Despite recent progress, medical foundation models still struggle to unify visual understanding and generation, as these tasks have inherently conflicting goals: semantic abstraction versus pixel-level reconstruction. Existing approaches, typically based on parameter-shared autoregressive architectures, frequently lead to compromised performance in one or both tasks. To address this, we present UniX, a next-generation unified medical foundation model for chest X-ray understanding and generation. UniX decouples the two tasks into an autoregressive branch for understanding and a diffusion branch for high-fidelity generation. Crucially, a cross-modal self-attention mechanism is introduced to dynamically guide the generation process with understanding features. Coupled with a rigorous data cleaning pipeline and a multi-stage training strategy, this architecture enables synergistic collaboration between tasks while leveraging the strengths of diffusion models for superior generation. On two representative benchmarks, UniX achieves a 46.1% improvement in understanding performance (Micro-F1) and a 24.2% gain in generation quality (FD-RadDino), using only a quarter of the parameters of LLM-CXR. By achieving performance on par with task-specific models, our work establishes a scalable paradigm for synergistic medical image understanding and generation. Codes and models are available at https://github.com/ZrH42/UniX.

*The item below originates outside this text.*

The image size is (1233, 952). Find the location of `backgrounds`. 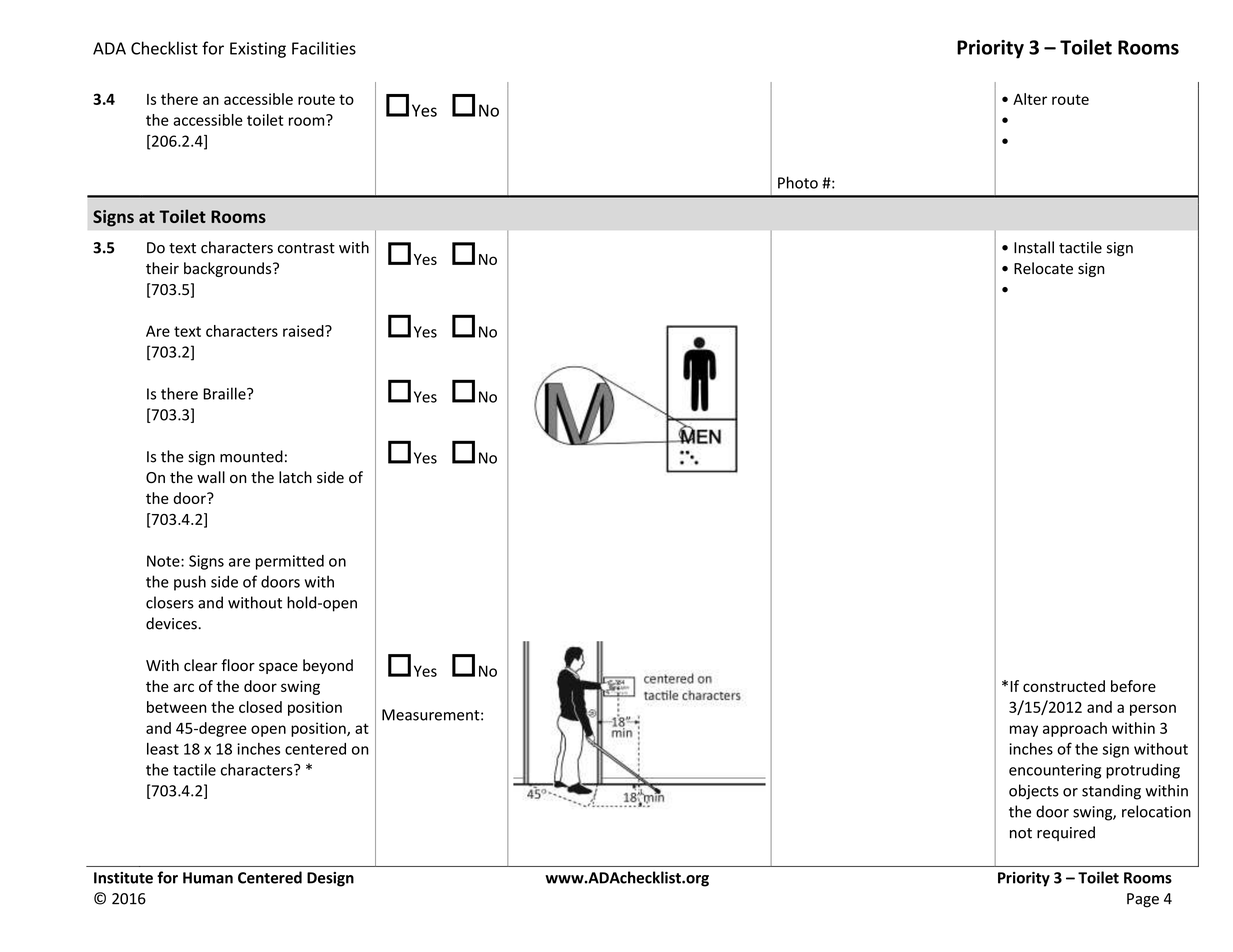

Paper Structure (18 sections, 5 equations, 4 figures, 5 tables)

This paper contains 18 sections, 5 equations, 4 figures, 5 tables.

Figures (4)

  • Figure 1: The quantitative and qualitative results of UniX. Quantitative results show UniX's superiority over existing unified and single-task medical foundation models in understanding and generation. Qualitatively, UniX enables multi-disease X-ray interpretation and high-fidelity medical image generation.

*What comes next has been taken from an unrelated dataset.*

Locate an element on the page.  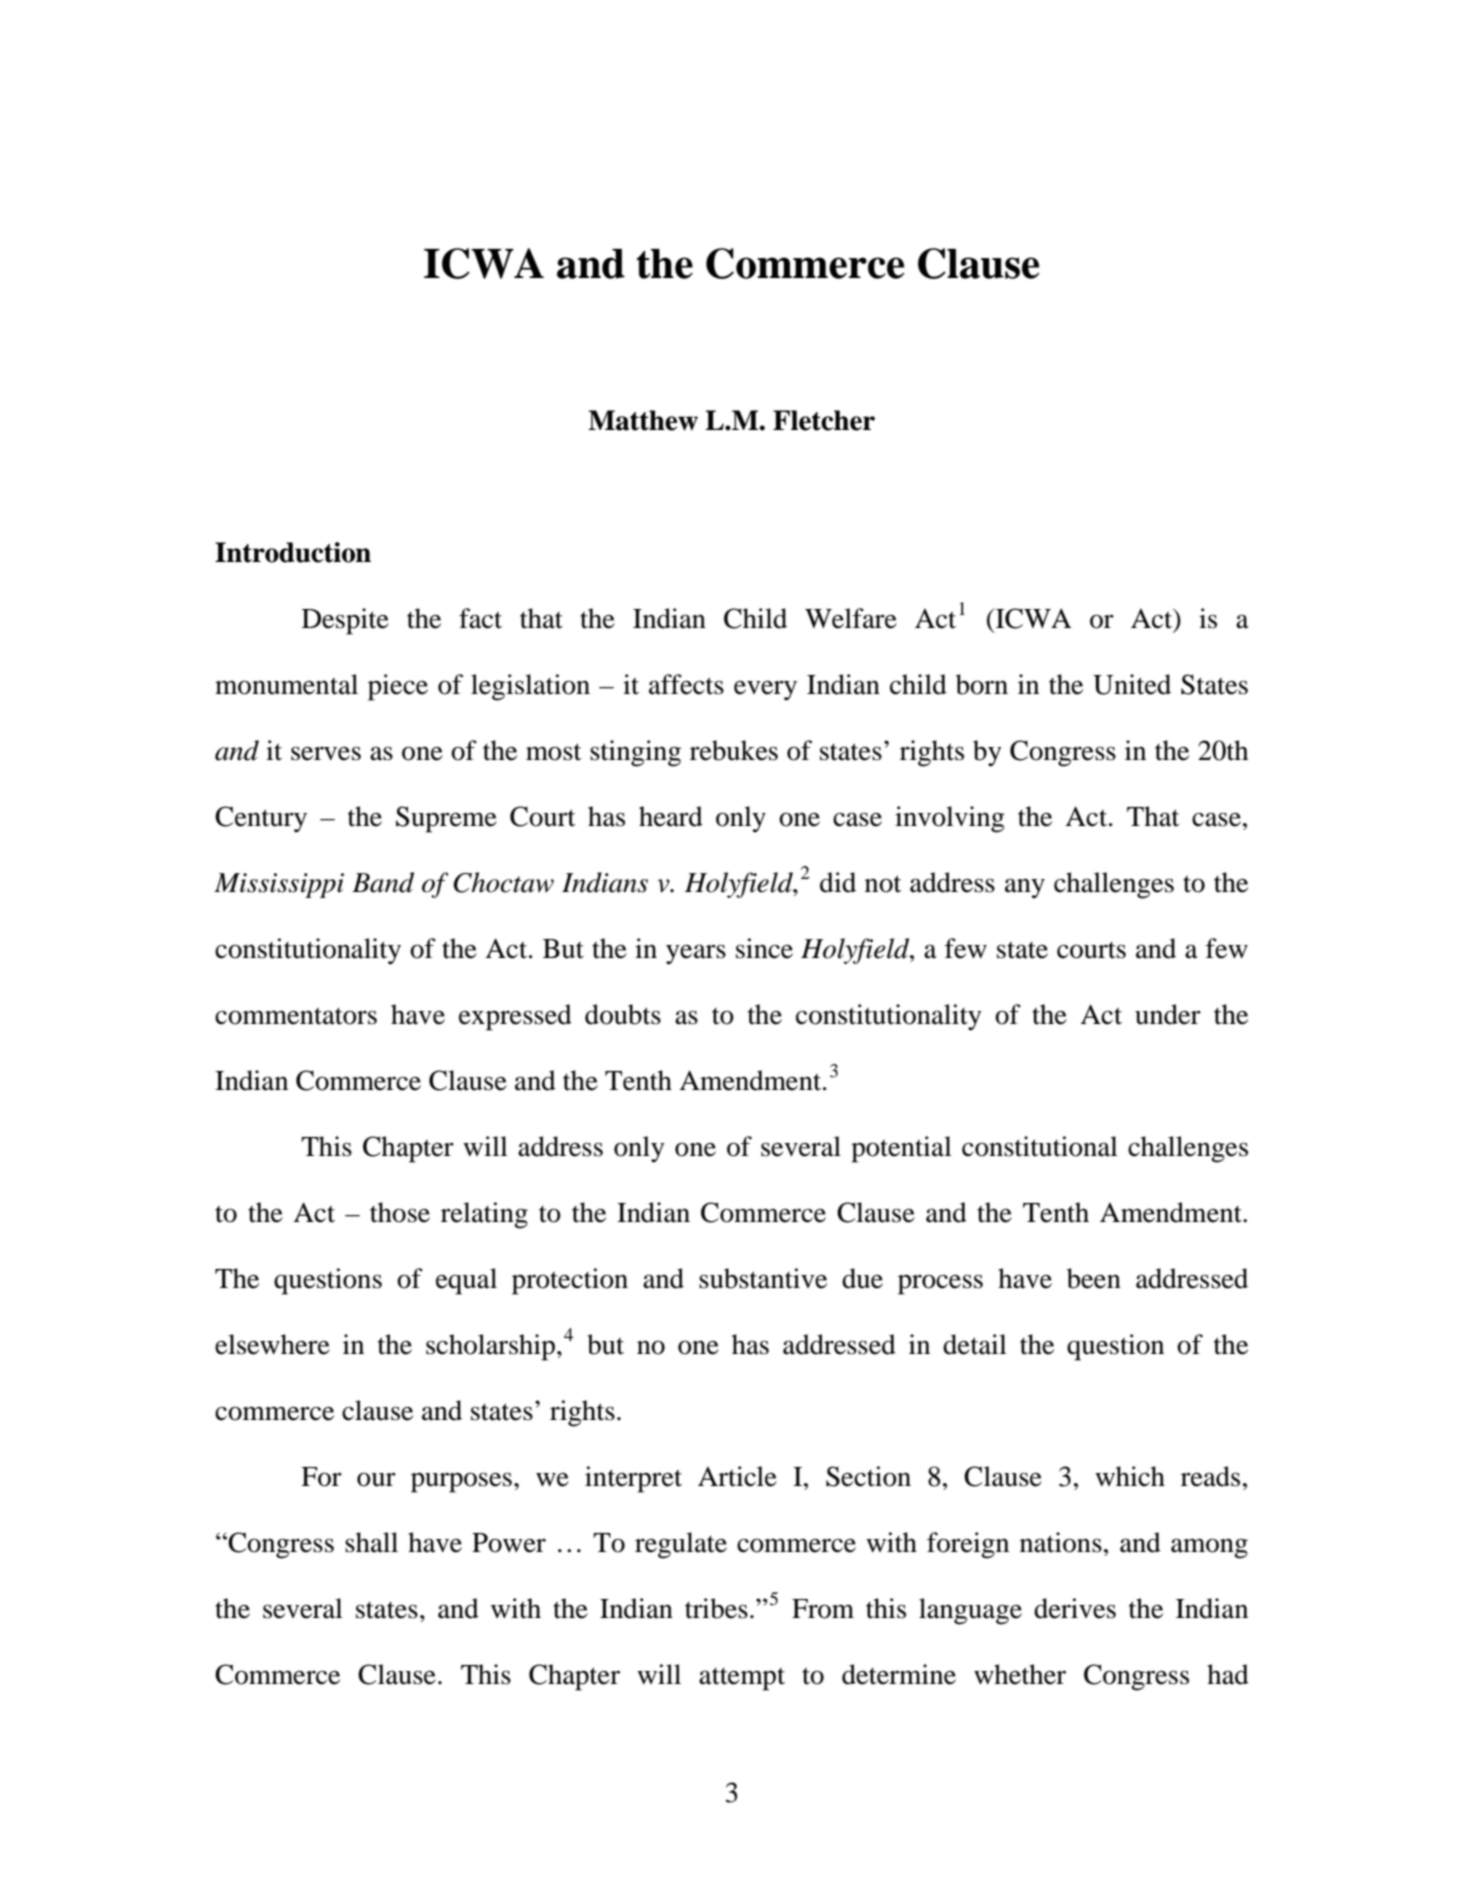
born is located at coordinates (982, 684).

  • Figure 2: Model Architecture. UniX comprises two decoupled yet synergistic branches: an autoregressive understanding branch for semantic encoding, and a diffusion-based generation branch for visual synthesis. To enable effective collaboration between them, we introduce a cross-modal self-attention mechanism that allows semantic features to dynamically guide the generation process. Data Processing and Training Pipeline. To fully exploit the potential of this architecture, we design a rigorous data cleaning pipeline and a three-stage training strategy. This strategy progressively freezes the branches during different stages, ensuring efficient knowledge transfer and stable training.
  • Figure 3: Demonstration of Data Processing and Report Generation Efficacy. The application of large language models enables the purification of raw data by eliminating extraneous information. This process ensures that the model prioritizes and extracts pertinent information related to disease diagnosis.

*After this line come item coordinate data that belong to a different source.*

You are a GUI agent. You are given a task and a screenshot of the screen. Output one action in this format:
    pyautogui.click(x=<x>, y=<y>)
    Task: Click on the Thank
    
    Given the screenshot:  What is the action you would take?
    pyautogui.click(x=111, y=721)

  • Figure 4: Qualitative Examples from UniX.(A)-(C) illustrate the model's precise control over the attributes of generated findings, including their severity and location. In (D), the model successfully synthesizes a complex radiographic scene containing multiple findings that are consistent with a full clinical report, highlighting its ability to process and integrate extensive contextual information.